The Bible

 

Daniël 8

Study

   

1 In het derde jaar des koninkrijks van den koning Belsazar, verscheen mij een gezicht, mij Daniel, na hetgeen mij in het eerste verschenen was.

2 En ik zag een gezicht, (het geschiedde nu, toen ik het zag, dat ik in den burg Susan was, welke in het landschap Elam is) ik zag dan in een gezicht, dat ik aan den vloed Ulai was.

3 En ik hief mijn ogen op, en ik zag, en ziet, een ram stond voor dien vloed, die had twee hoornen, en die twee hoornen waren hoog, en de een was hoger dan de andere, en de hoogste kwam in het laatste op.

4 Ik zag, dat de ram met de hoornen tegen het westen stiet, en tegen het noorden, en tegen het zuiden, en geen dieren konden voor zijn aangezicht bestaan, en er was niemand, die uit zijn hand verloste; maar hij deed naar zijn welgevallen, en hij maakte zich groot.
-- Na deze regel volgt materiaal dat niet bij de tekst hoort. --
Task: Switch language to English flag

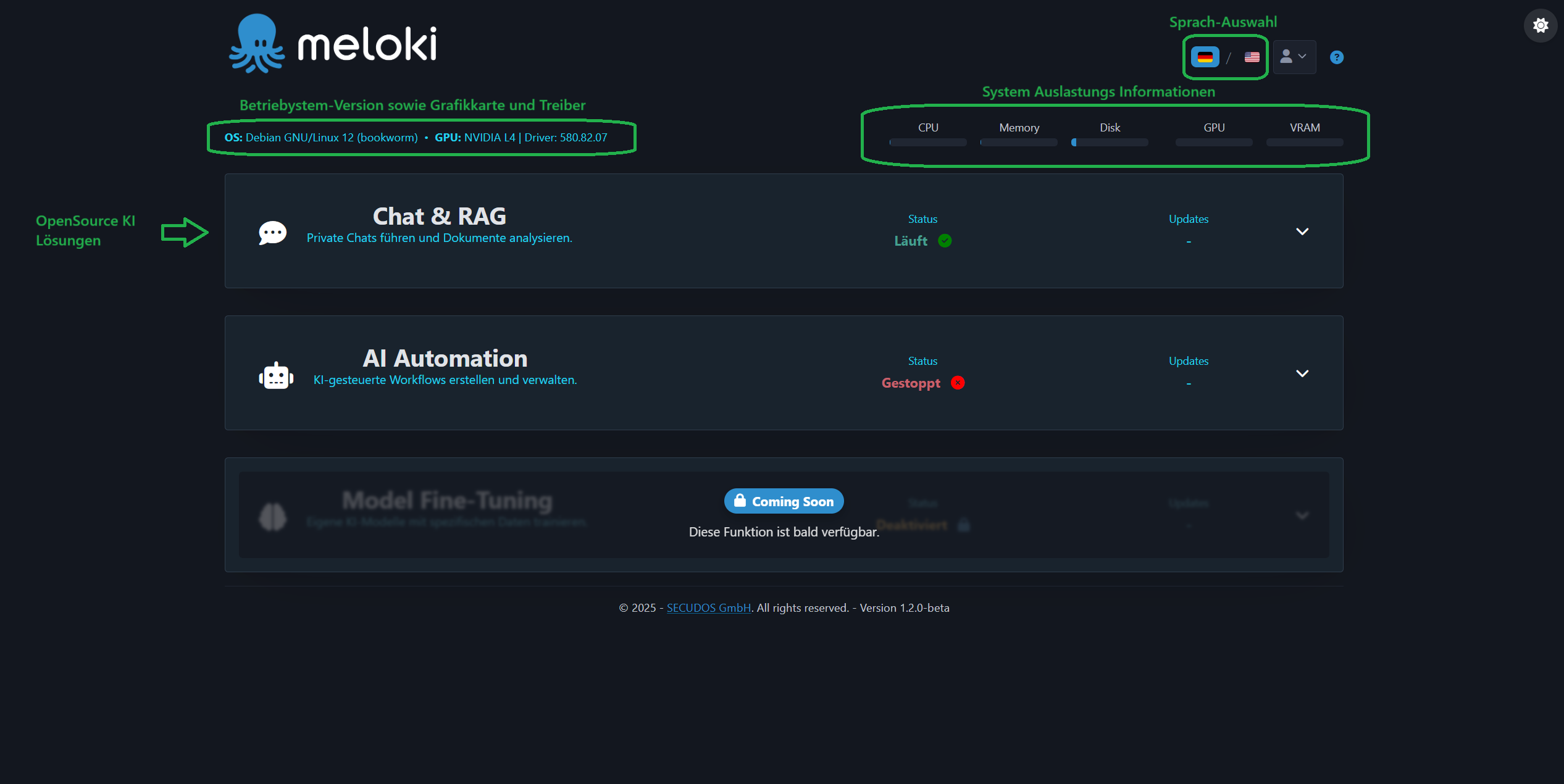Action: coord(1252,57)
5 Toen ik dit overlegde, ziet, er kwam een geitenbok van het westen over den gansen aardbodem, en roerde de aarde niet aan; en die bok had een aanzienlijken hoorn tussen zijn ogen.

6 En hij kwam tot den ram, die de twee hoornen had, dien ik had zien staan voor den vloed; en hij liep op hem aan in de grimmigheid zijner kracht.

7 En ik zag hem, nakende aan den ram, en hij verbitterde zich tegen hem, en hij stiet den ram, en hij brak zijn beide hoornen; en in den ram was geen kracht, om voor zijn aangezicht te bestaan; en hij wierp hem ter aarde, en hij vertrad hem, en er was niemand, die den ram uit zijn hand verloste.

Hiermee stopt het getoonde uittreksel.